» EXERCISE BRIEF
Report how many lines in the data include the string "heading", and add nothing else.

------ EXCERPTED DATA ------

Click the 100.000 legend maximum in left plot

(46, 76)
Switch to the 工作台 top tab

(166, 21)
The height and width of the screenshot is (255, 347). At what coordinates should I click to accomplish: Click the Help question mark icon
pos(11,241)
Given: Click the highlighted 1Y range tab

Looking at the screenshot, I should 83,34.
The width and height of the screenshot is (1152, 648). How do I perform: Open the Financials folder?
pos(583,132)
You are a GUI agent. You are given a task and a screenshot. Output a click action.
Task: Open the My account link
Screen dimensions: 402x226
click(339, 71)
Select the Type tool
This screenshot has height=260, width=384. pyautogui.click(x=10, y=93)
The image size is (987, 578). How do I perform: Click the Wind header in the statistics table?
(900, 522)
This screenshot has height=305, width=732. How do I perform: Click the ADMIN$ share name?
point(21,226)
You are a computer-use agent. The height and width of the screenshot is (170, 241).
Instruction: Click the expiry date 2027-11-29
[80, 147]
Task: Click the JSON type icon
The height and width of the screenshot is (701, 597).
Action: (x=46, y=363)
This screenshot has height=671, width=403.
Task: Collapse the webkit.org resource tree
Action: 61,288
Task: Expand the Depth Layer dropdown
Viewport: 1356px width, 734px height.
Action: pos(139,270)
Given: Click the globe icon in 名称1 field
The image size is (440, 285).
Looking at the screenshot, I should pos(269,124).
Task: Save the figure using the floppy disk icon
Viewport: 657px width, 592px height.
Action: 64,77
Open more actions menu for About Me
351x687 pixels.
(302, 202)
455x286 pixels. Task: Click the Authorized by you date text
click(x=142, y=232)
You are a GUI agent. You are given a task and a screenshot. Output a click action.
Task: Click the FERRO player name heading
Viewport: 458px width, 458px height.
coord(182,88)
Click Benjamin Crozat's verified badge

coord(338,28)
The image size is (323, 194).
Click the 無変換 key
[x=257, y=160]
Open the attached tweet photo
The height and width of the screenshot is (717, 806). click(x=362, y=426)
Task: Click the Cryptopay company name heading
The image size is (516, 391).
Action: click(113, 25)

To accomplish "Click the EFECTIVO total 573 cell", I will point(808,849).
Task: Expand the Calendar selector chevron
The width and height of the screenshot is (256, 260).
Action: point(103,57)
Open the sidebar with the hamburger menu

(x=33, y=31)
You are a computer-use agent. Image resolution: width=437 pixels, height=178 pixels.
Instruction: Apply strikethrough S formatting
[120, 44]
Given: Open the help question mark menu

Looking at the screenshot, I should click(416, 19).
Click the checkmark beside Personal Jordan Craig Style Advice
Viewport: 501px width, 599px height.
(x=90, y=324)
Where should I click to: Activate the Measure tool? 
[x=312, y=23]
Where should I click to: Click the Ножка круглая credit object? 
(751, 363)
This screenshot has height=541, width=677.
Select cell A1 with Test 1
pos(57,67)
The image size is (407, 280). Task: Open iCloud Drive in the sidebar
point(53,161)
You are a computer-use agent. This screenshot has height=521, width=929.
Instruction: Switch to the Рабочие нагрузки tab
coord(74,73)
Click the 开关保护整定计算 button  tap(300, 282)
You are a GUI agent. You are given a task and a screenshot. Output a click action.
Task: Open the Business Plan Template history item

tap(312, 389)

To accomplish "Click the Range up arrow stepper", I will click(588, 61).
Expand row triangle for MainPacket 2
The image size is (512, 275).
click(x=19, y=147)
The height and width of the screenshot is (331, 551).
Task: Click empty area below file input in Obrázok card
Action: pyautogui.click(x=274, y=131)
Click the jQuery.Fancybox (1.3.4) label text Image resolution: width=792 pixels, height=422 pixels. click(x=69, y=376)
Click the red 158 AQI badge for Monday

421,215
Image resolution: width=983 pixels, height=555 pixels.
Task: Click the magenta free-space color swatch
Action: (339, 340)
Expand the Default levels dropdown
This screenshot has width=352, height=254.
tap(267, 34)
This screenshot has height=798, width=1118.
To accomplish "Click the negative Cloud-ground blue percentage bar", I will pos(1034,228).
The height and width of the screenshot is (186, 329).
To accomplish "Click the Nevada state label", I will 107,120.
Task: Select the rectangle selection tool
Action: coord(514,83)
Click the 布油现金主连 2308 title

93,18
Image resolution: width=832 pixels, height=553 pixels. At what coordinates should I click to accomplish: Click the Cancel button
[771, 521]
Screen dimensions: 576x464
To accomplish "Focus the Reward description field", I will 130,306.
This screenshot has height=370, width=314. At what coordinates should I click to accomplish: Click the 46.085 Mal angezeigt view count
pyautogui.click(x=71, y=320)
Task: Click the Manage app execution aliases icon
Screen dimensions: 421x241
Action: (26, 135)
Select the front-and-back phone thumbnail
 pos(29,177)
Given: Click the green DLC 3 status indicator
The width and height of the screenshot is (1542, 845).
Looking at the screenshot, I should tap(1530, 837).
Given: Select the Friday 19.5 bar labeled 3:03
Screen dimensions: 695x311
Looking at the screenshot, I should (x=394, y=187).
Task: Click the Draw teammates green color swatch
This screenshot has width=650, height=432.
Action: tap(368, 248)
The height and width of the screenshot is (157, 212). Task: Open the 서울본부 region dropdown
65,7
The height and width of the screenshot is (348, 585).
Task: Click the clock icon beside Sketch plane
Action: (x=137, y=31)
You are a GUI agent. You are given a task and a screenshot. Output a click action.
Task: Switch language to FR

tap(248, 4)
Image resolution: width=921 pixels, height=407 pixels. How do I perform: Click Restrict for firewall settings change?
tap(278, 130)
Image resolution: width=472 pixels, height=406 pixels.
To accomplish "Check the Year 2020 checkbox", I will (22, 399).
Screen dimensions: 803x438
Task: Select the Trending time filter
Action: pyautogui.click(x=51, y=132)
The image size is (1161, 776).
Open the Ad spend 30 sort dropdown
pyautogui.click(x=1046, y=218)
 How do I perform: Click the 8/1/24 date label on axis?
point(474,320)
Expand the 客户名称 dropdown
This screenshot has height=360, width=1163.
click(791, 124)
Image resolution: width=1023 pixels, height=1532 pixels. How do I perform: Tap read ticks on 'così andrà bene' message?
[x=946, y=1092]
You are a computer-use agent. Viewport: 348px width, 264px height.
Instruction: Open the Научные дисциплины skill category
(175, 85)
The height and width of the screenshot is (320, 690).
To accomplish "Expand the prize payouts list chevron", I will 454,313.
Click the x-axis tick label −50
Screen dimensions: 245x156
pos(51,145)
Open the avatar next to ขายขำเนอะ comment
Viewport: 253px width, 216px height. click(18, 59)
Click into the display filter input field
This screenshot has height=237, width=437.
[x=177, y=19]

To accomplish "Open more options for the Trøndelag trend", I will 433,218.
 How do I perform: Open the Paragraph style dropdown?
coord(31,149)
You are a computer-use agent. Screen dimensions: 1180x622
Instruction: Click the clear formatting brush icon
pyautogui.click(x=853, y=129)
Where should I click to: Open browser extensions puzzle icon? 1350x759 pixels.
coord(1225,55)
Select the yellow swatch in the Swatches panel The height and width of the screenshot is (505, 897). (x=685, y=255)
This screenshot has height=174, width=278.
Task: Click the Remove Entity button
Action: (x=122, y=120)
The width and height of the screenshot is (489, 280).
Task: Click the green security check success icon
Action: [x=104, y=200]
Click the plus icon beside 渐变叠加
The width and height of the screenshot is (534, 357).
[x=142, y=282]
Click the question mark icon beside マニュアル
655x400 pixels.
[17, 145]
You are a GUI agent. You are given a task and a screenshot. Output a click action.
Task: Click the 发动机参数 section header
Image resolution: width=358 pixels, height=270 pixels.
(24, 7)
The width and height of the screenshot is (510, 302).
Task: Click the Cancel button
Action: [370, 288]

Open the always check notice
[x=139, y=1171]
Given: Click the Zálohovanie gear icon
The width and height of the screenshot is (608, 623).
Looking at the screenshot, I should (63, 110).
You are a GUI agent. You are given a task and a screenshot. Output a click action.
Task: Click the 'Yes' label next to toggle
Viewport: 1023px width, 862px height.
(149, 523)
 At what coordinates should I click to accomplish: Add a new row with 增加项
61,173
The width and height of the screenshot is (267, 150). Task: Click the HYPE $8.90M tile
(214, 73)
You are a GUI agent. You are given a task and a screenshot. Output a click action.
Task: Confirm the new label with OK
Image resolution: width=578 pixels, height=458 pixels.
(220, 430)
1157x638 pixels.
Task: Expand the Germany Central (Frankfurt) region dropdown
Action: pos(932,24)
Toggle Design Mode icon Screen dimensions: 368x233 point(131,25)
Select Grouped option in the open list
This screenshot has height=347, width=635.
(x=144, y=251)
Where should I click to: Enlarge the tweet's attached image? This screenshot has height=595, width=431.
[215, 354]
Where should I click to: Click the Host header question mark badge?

------

» COMPLETED TASK
2